Utah’s Great Salt Lake hits historic low water level for second time in a year amid climate-driven megadrought
Lake levels are expected to keep dropping until autumn or winter
Utah’s Great Salt Lake has hit a new historic low water level for the second time in a year amid a climate-driven megadrought.
The Great Salt Lake dipped on Sunday to 4,190.1 feet (1,277.1 meters), according to the Utah Department of Natural Resources. That is below the previous historic low set in October 2021, which at the time matched a 170-year record low.
The US West is in the grips of a two-decade long megadrought, which recent research found is the driest period in the past 1,200 years and been influenced by the climate crisis.

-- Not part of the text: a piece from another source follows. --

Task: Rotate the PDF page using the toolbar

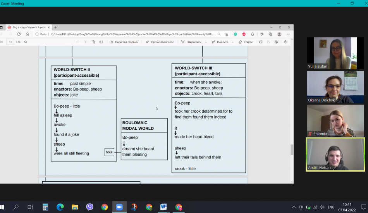Action: [x=93, y=42]
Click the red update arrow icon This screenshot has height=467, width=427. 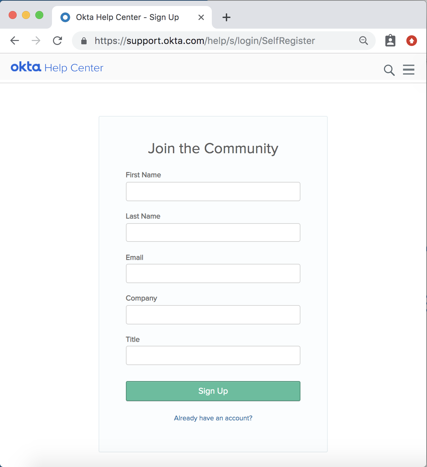click(x=412, y=41)
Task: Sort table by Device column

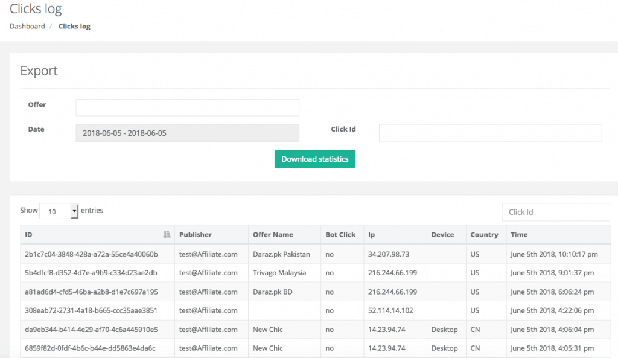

Lake levels are expected to keep dropping until autumn or winter.
Dwindling water levels at the giant lake just west of Salt Lake City puts millions of migrating birds at risk and threatens a lake-based economy that’s worth an estimated $1.3 billion in mineral extraction, brine shrimp and recreation. The expanding amount of dry lakebed could also send arsenic-laced dust into the air that millions breathe, scientists say.
The state’s Republican-led Legislature is trying to find ways to reverse the trend, but it’s a daunting challenge.
Water has been diverted away from the lake for years for homes and crops in the nation’s fastest-growing state that is also one of the driest.